> [Records for this task]:

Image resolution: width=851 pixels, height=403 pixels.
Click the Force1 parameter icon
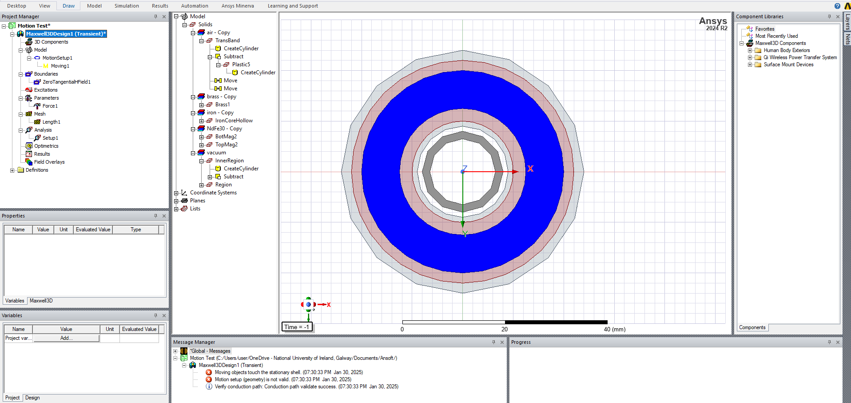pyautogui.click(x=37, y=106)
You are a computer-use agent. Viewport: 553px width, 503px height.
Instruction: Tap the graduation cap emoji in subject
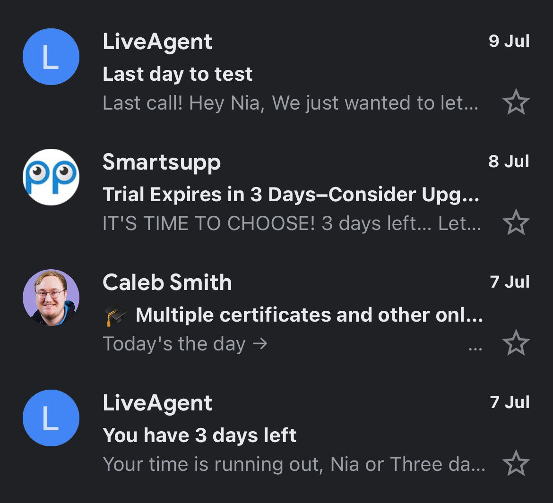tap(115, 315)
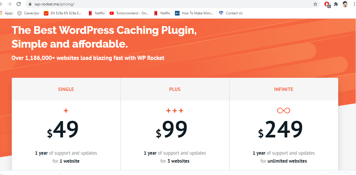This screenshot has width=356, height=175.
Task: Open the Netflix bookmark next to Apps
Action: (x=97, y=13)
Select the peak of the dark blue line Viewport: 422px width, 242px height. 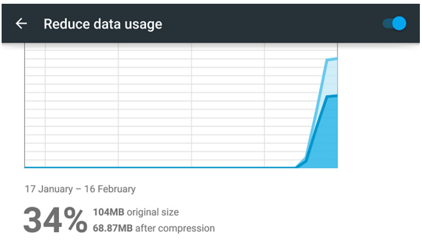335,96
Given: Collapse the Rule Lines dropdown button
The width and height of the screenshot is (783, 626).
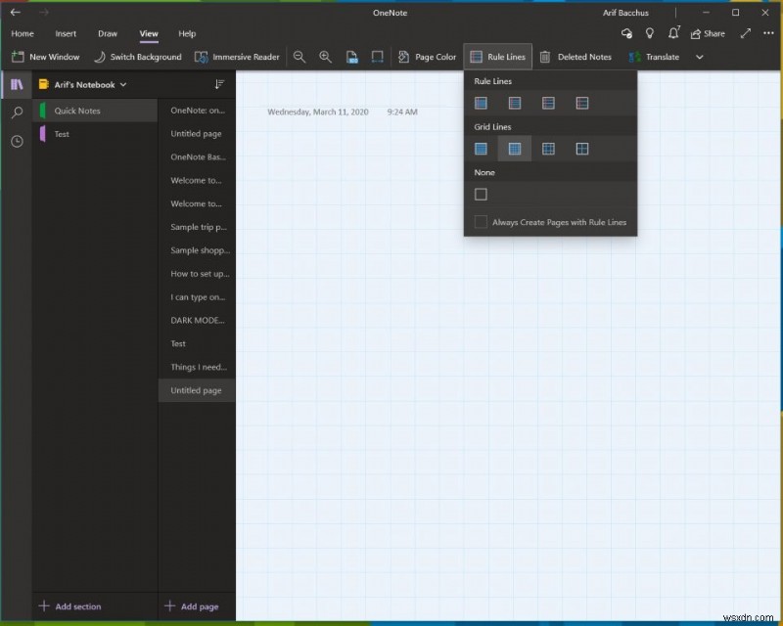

> [Required action]:
Return nothing except the lines from the line with "Given: Collapse the" through the last line of the records above, copied exactly and without pictures.

> [Exercise result]:
Given: Collapse the Rule Lines dropdown button
The width and height of the screenshot is (783, 626).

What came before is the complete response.